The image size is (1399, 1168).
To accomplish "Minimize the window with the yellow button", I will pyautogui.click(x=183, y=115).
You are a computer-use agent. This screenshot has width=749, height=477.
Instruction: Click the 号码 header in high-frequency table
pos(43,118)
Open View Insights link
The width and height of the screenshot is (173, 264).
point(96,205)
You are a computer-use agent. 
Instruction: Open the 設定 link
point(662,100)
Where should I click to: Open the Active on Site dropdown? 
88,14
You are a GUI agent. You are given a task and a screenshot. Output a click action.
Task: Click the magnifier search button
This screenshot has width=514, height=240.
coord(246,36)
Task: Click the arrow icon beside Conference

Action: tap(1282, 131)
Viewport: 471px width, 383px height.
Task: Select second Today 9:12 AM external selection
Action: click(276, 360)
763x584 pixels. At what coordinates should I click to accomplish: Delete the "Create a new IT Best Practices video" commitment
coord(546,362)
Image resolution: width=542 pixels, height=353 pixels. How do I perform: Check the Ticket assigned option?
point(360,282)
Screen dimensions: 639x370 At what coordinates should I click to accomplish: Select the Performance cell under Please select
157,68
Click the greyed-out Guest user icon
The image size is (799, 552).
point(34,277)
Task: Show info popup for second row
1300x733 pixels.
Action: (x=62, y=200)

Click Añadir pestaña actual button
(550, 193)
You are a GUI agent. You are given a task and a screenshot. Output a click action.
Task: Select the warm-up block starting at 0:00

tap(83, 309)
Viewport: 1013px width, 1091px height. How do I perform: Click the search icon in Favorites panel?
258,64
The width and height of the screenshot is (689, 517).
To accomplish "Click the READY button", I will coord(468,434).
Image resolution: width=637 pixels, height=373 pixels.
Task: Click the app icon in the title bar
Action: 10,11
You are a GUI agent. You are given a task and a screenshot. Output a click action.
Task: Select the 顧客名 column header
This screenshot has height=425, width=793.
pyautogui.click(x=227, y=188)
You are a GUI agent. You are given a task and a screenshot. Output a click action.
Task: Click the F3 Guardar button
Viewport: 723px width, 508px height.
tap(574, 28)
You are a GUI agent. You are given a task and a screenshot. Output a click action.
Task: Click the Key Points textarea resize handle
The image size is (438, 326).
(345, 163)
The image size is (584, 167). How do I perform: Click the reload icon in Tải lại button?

------------------------------------------------------------

Exercise goal — Your task is to transcribe the material, which must come out exactly as written.

Written answer —
The image size is (1399, 1168).
To accomplish "Minimize the window with the yellow button", I will pyautogui.click(x=183, y=115).
You are a computer-use agent. This screenshot has width=749, height=477.
Instruction: Click the 号码 header in high-frequency table
pos(43,118)
Open View Insights link
The width and height of the screenshot is (173, 264).
point(96,205)
You are a computer-use agent. 
Instruction: Open the 設定 link
point(662,100)
Where should I click to: Open the Active on Site dropdown? 
88,14
You are a GUI agent. You are given a task and a screenshot. Output a click action.
Task: Click the magnifier search button
This screenshot has width=514, height=240.
coord(246,36)
Task: Click the arrow icon beside Conference

Action: tap(1282, 131)
Viewport: 471px width, 383px height.
Task: Select second Today 9:12 AM external selection
Action: click(276, 360)
763x584 pixels. At what coordinates should I click to accomplish: Delete the "Create a new IT Best Practices video" commitment
coord(546,362)
Image resolution: width=542 pixels, height=353 pixels. How do I perform: Check the Ticket assigned option?
point(360,282)
Screen dimensions: 639x370 At what coordinates should I click to accomplish: Select the Performance cell under Please select
157,68
Click the greyed-out Guest user icon
The image size is (799, 552).
point(34,277)
Task: Show info popup for second row
1300x733 pixels.
Action: (x=62, y=200)

Click Añadir pestaña actual button
(550, 193)
You are a GUI agent. You are given a task and a screenshot. Output a click action.
Task: Select the warm-up block starting at 0:00

tap(83, 309)
Viewport: 1013px width, 1091px height. How do I perform: Click the search icon in Favorites panel?
258,64
The width and height of the screenshot is (689, 517).
To accomplish "Click the READY button", I will coord(468,434).
Image resolution: width=637 pixels, height=373 pixels.
Task: Click the app icon in the title bar
Action: 10,11
You are a GUI agent. You are given a task and a screenshot. Output a click action.
Task: Select the 顧客名 column header
This screenshot has height=425, width=793.
pyautogui.click(x=227, y=188)
You are a GUI agent. You are given a task and a screenshot. Output a click action.
Task: Click the F3 Guardar button
Viewport: 723px width, 508px height.
tap(574, 28)
You are a GUI agent. You are given a task and a screenshot. Output a click action.
Task: Click the Key Points textarea resize handle
The image size is (438, 326).
(345, 163)
The image size is (584, 167). How do I perform: Click the reload icon in Tải lại button?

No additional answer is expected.